**Stored data entries**:

---

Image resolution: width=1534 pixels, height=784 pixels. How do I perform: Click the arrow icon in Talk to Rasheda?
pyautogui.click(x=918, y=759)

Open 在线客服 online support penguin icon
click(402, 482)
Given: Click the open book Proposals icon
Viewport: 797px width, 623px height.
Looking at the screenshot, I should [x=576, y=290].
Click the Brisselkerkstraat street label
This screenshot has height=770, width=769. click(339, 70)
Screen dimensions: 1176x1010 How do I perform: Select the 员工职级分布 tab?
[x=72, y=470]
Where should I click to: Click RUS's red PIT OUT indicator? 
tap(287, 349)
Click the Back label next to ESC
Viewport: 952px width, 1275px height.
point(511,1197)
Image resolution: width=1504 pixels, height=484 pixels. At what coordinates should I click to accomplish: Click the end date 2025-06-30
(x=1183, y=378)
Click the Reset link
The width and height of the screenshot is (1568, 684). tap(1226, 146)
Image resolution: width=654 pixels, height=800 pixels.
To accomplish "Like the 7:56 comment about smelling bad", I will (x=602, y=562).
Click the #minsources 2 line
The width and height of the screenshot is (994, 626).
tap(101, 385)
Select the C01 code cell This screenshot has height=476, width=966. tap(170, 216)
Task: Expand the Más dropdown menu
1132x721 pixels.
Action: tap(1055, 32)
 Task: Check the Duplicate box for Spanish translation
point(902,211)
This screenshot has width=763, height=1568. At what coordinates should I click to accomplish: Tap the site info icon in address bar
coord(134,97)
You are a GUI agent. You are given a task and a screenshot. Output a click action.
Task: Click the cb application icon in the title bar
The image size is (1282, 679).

---

**Work instructions**:
Write out the records. Leave nothing out and change nothing.

**Solution to the exercise**:
Image resolution: width=1534 pixels, height=784 pixels. How do I perform: Click the arrow icon in Talk to Rasheda?
pyautogui.click(x=918, y=759)

Open 在线客服 online support penguin icon
click(402, 482)
Given: Click the open book Proposals icon
Viewport: 797px width, 623px height.
Looking at the screenshot, I should [x=576, y=290].
Click the Brisselkerkstraat street label
This screenshot has height=770, width=769. click(339, 70)
Screen dimensions: 1176x1010 How do I perform: Select the 员工职级分布 tab?
[x=72, y=470]
Where should I click to: Click RUS's red PIT OUT indicator? 
tap(287, 349)
Click the Back label next to ESC
Viewport: 952px width, 1275px height.
point(511,1197)
Image resolution: width=1504 pixels, height=484 pixels. At what coordinates should I click to accomplish: Click the end date 2025-06-30
(x=1183, y=378)
Click the Reset link
The width and height of the screenshot is (1568, 684). tap(1226, 146)
Image resolution: width=654 pixels, height=800 pixels.
To accomplish "Like the 7:56 comment about smelling bad", I will (x=602, y=562).
Click the #minsources 2 line
The width and height of the screenshot is (994, 626).
tap(101, 385)
Select the C01 code cell This screenshot has height=476, width=966. tap(170, 216)
Task: Expand the Más dropdown menu
1132x721 pixels.
Action: tap(1055, 32)
 Task: Check the Duplicate box for Spanish translation
point(902,211)
This screenshot has width=763, height=1568. At what coordinates should I click to accomplish: Tap the site info icon in address bar
coord(134,97)
You are a GUI agent. You are given a task and a screenshot. Output a click action.
Task: Click the cb application icon in the title bar
The image size is (1282, 679).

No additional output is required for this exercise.